Figure 2Example models of static and dynamic research designs. Note: T = time point; SD = standard deviation. This figure provides a visualization of static (panels A–C) and dynamic (panel D) research designs. Each design investigates a relation between a shaping factor and an outcome—for the current purposes, this would be an outcome related to eating behavior.
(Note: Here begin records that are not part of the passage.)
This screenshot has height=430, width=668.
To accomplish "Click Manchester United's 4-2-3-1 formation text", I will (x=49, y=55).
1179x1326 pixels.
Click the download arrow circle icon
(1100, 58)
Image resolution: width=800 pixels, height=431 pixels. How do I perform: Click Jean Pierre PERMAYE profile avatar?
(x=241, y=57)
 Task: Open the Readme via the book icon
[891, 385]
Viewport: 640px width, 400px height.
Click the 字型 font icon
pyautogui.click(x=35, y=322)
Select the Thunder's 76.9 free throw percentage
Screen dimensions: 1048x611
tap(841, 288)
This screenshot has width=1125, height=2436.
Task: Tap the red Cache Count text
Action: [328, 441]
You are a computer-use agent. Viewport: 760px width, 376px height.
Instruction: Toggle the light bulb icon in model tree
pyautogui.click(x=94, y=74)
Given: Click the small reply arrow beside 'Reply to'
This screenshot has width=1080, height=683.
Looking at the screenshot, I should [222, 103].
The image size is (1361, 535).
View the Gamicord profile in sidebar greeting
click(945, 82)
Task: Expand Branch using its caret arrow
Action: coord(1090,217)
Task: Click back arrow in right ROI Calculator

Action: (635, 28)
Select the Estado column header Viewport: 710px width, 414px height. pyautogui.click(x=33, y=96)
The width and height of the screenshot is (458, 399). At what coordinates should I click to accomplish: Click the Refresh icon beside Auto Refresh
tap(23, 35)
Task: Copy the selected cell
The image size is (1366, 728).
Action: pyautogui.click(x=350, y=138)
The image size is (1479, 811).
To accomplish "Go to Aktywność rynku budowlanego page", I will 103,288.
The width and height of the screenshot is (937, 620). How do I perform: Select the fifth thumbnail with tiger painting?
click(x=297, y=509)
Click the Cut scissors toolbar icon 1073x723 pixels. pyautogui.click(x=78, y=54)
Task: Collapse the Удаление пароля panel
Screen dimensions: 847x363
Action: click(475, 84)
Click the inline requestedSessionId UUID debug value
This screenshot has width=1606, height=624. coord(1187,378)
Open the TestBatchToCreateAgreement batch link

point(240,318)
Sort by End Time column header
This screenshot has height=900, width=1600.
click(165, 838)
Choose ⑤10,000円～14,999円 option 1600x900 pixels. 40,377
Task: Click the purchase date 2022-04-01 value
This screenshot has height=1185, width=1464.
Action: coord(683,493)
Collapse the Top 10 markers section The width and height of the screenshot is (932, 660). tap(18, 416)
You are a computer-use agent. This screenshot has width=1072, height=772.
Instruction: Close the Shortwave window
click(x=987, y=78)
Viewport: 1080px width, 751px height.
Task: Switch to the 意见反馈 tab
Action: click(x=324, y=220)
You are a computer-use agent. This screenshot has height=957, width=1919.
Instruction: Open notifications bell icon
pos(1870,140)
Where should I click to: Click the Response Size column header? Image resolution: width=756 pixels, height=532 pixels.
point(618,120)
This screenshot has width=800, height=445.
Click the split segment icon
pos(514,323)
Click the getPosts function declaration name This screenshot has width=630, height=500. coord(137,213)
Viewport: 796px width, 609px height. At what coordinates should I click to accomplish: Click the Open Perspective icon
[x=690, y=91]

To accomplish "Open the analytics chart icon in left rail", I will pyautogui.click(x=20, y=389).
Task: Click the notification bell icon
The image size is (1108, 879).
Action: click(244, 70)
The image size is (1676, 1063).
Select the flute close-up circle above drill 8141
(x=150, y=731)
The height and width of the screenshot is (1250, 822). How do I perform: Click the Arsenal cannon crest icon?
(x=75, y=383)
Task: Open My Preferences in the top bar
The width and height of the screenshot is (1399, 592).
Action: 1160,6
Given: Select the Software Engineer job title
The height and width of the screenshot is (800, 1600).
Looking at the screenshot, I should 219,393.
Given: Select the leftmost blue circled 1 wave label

The designs become progressively more complex: (Panel A) describes a cross-sectional design where a factor at time 1 is associated with an outcome at the same time point. (Panel B) describes a simple longitudinal design where a factor at time 1 predicts an outcome at a later time, time 2. (Panel C) describes an adjusted longitudinal design wherein a factor at time 1 still predicts an outcome at a later time, but now taking into account the baseline (time 1) level of that outcome. (Panel D) describes a dynamic research design including two measurement moments for both factor and outcome, such that it can be determined whether changes in the factor predict changes in the outcome. This figure is adapted from Renner et al., 2008 [41] and is reproduced with the first author’s permission.